# Given problem
Gather every line below that contains the string "size" and copy each of those lines in full. Only matches with the same capitalization count.

# Listed entries
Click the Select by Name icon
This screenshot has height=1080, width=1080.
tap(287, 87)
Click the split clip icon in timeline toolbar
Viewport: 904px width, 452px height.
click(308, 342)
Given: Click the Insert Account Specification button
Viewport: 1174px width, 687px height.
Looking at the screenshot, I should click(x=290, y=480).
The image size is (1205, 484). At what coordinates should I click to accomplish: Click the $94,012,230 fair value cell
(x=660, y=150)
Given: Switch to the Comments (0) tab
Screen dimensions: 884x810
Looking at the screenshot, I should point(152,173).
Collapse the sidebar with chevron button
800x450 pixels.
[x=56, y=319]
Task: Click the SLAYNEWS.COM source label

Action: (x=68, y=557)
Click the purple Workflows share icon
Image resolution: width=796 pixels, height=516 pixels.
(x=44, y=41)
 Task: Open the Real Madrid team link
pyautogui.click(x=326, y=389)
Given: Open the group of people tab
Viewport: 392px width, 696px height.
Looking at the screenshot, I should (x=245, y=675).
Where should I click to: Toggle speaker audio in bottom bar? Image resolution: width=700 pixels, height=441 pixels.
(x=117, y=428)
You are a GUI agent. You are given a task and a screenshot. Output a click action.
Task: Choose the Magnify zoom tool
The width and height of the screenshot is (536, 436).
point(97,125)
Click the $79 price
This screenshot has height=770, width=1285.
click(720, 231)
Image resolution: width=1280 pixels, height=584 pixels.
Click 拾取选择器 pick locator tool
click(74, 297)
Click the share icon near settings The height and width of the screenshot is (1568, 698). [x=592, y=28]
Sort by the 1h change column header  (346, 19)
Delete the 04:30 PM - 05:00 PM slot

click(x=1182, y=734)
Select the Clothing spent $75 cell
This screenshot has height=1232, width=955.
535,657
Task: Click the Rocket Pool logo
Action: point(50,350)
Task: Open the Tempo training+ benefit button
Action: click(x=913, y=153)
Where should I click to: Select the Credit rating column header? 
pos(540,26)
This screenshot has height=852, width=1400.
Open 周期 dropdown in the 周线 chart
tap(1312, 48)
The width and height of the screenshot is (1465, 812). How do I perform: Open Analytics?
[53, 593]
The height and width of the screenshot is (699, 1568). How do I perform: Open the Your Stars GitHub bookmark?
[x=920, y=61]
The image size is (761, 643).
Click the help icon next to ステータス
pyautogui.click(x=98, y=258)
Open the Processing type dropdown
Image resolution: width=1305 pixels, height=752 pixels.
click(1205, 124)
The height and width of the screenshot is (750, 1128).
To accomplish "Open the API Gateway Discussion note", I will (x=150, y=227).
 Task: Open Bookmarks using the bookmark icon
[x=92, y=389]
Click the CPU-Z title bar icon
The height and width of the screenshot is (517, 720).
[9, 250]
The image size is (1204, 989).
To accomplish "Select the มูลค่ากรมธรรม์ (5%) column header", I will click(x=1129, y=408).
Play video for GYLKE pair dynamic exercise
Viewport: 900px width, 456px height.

# Written solution
The image size is (1205, 484). At what coordinates should I click to accomplish: Click the $94,012,230 fair value cell
The image size is (761, 643).
The image size is (1204, 989).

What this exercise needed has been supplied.